#### Verilen görev A:
Mahkeme kararına göre dava hangi tarihte açılmıştır?
#### Verilen görev B:
Mahkeme kararında davalı vekilinin cevap dilekçesinin sonunda mahkemeden karar verilmesini istediği hususları sıralayın.
#### Verilen görev C:
Mahkeme kararından "Emsal Mahkeme Kararı" ifadesinden "olması amacıyla eklenmiştir." ifadesine kadar olan kısmı değiştirmeden alıntılayın.

#### Verilen metin:
------

Emsal Mahkeme Kararı İstanbul 11. Asliye Ticaret Mahkemesi 2021/175 E. 2021/987 K. 08.12.2021 T.

Görüntülediğiniz mahkeme kararı henüz kesinleşmemiştir. Yararlı olması amacıyla eklenmiştir.

T.C.
İSTANBUL
11. ASLİYE TİCARET MAHKEMESİ

ESAS NO:2021/175 Esas
KARAR NO :2021/987

DAVA:Menfi Tespit (Kıymetli Evraktan Kaynaklanan)
DAVA TARİHİ:10/03/2021
KARAR TARİHİ:08/12/2021

Mahkememizde görülmekte olan Menfi Tespit (Kıymetli Evraktan Kaynaklanan) davasının yapılan açık yargılaması sonunda;
GEREĞİ DÜŞÜNÜLDÜ:
Davacı vekili dava dilekçesinde özetle; müvekkili şirket tarafından davalı şirketten alınan akaryakıtlara karşılık olarak davalıya 4 (dört) adet çek verildiğini, müvekkilinin tüm çek bedellerini ödemesine rağmen davalı şirketin kötü niyetli olarak çekleri iade etmediğini, sonrasında davalı şirketin sanki hiç tahsilat yapmamış gibi davranarak ve tamamen kötü niyetli olarak dava konusu çekleri …. İcra Müdürlüğü’nün … E. sayılı dosyasında takibe koyduğunu, böylece davalının müvekkilinden tahsil ettiği çek bedellerini yeniden tahsil etmeye çalıştığını, müvekkili şirketin davalı yana herhangi bir borcunun bulunmadığını, gerçekte hiçbir alacağı kalmayan davalı şirketin dava konusu çekleri icraya koymasının ve haksız yere karşılıksız çekten şikayetçi olmasının müvekkilinin mağduriyetine neden olduğunu belirterek ve dilekçesinde açıkladığı diğer nedenlerle; öncelikle …. İcra Müdürlüğü’nün … E. sayılı dosyası ile başlatılan takibin teminatsız olarak durdurulmasına, yapılacak yargılama sonucunda ise dava konusu çekler nedeniyle müvekkili şirketin davalı karşı yana borçlu olmadığının tespitine, takibin iptaline, yargılama giderleri ile vekalet ücretinin davalı karşı yana tahmiline karar verilmesini talep ve dava etmiştir.
Davalı vekili ise cevap dilekçesinde özetle; davacı tarafın iddiasının …. İcra Müdürlüğü’nün … Esas sayılı dosyasında takibe konu edilen dava konusu çeklerin müvekkili şirkete ödendiğine yönelik olduğunu, ancak davacı tarafça çeklerin ödendiğine dair herhangi bir belgenin dosyaya ibraz edilmediğini, davacının ödediğini iddia ettiği çeklerin vadesi geldiğinde bankaya ibraz edilerek karşılıksızdır işlemi yapıldığını, davacının bu durumdan haberdar olmamasının ise mümkün olmadığını, davacının ödeme iddiasını ispat etmesi gerektiğini belirterek ve dilekçesinde açıkladığı diğer nedenlerle; davanın reddine, davacı aleyhine kötü niyet tazminatına hükmedilmesine, yargılama giderleri ile vekalet ücretinin davacı karşı tarafa yükletilmesine karar verilmesini talep etmiştir.

------

#### Sağlanan materyal:
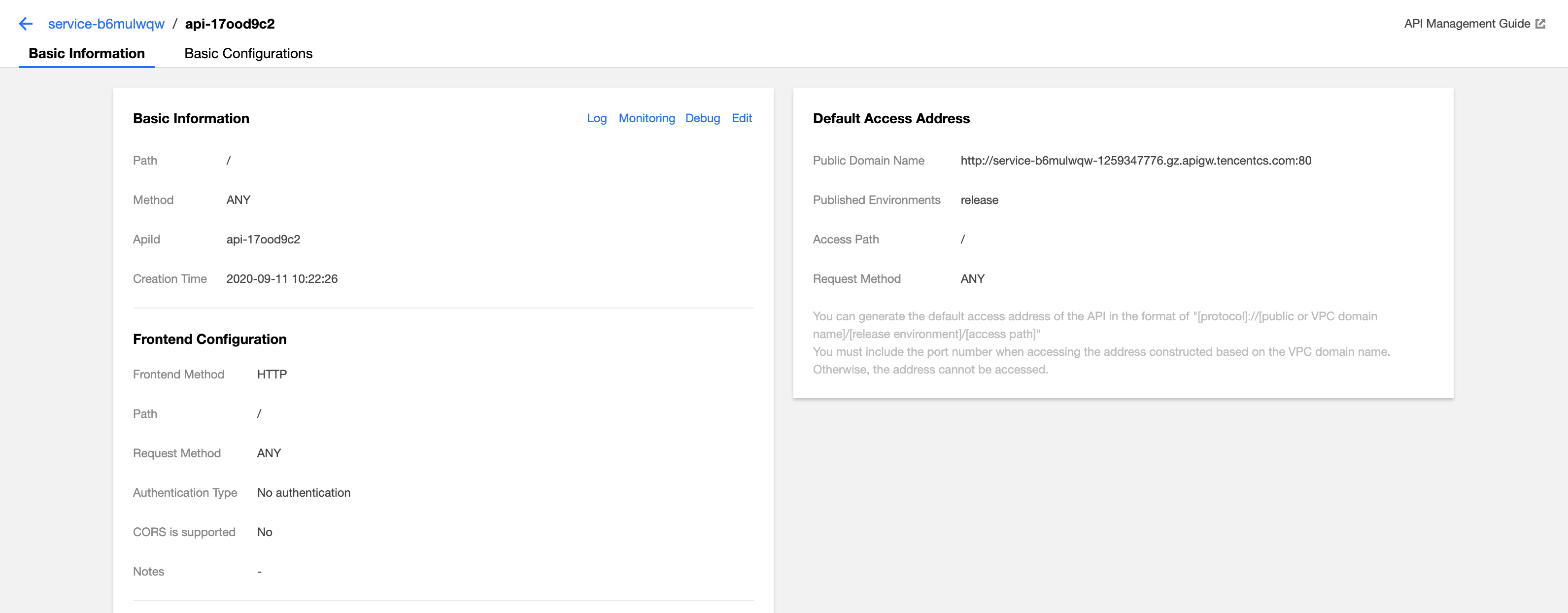Click the creation time 2020-09-11 10:22:26
The image size is (1568, 613).
pos(282,279)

------

#### Tamamlanmış yanıt A:
10/03/2021

#### Tamamlanmış yanıt B:
- Davanın reddi
- Davacı aleyhine kötü niyet tazminatına hükmedilmesi
- Yargılama giderleri ile vekalet ücretinin davacı karşı tarafa yükletilmesi

#### Tamamlanmış yanıt C:
Emsal Mahkeme Kararı İstanbul 11. Asliye Ticaret Mahkemesi 2021/175 E. 2021/987 K. 08.12.2021 T.

Görüntülediğiniz mahkeme kararı henüz kesinleşmemiştir. Yararlı olması amacıyla eklenmiştir.